→ **What you need to do**:
In the data below, restate exactly the lines from the one with "You are a GUI" to the final line, both included, but not the pictures.

(Beginning of Records for the task)

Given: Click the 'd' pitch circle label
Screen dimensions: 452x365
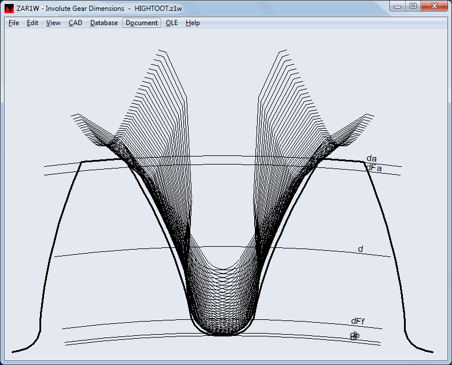Looking at the screenshot, I should click(361, 249).
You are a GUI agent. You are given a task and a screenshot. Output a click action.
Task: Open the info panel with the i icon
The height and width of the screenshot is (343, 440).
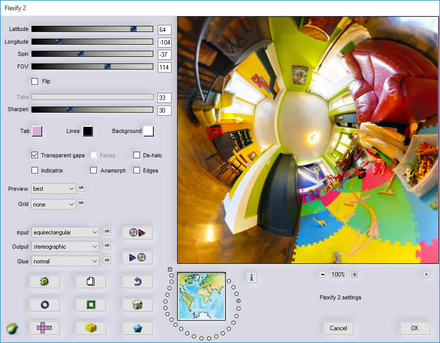(252, 278)
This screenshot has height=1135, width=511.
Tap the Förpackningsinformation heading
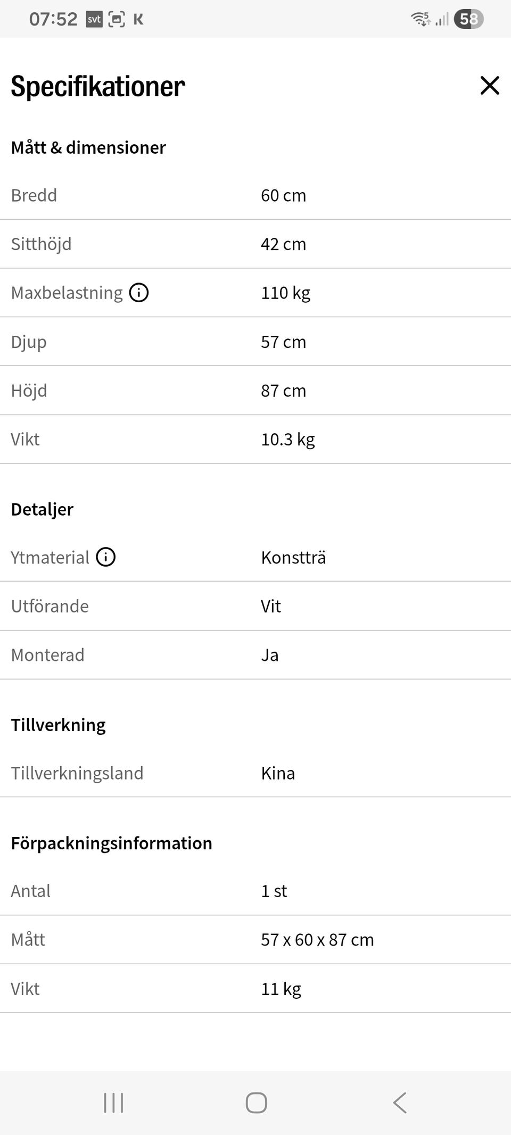112,843
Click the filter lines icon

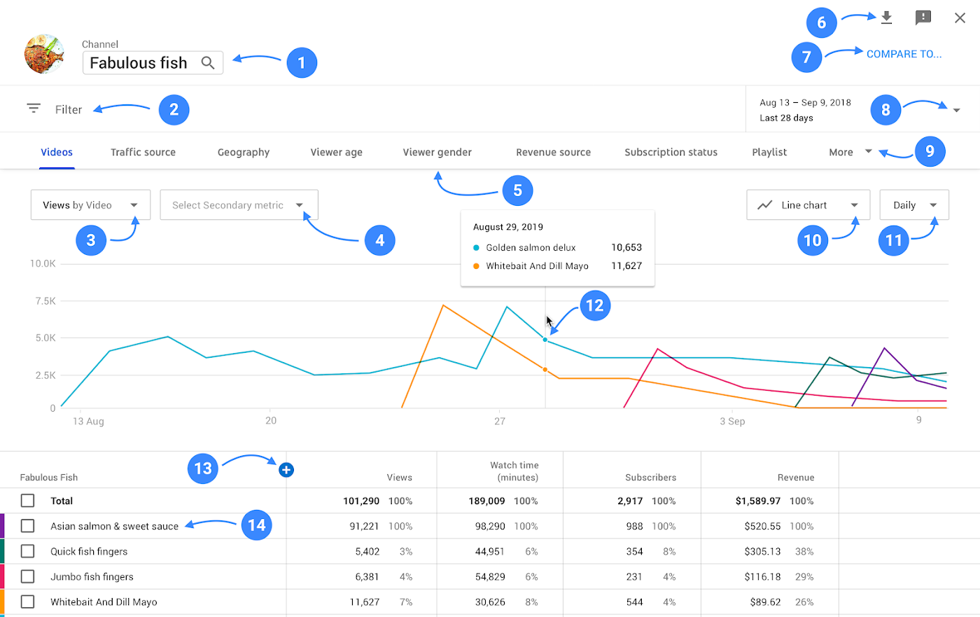(34, 109)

(End of Records for the task)

→ **Task response**:
You are a GUI agent. You are given a task and a screenshot. Output a click action.
Task: Open the info panel with the i icon
The height and width of the screenshot is (343, 440).
(252, 278)
This screenshot has height=1135, width=511.
Tap the Förpackningsinformation heading
112,843
Click the filter lines icon

(34, 109)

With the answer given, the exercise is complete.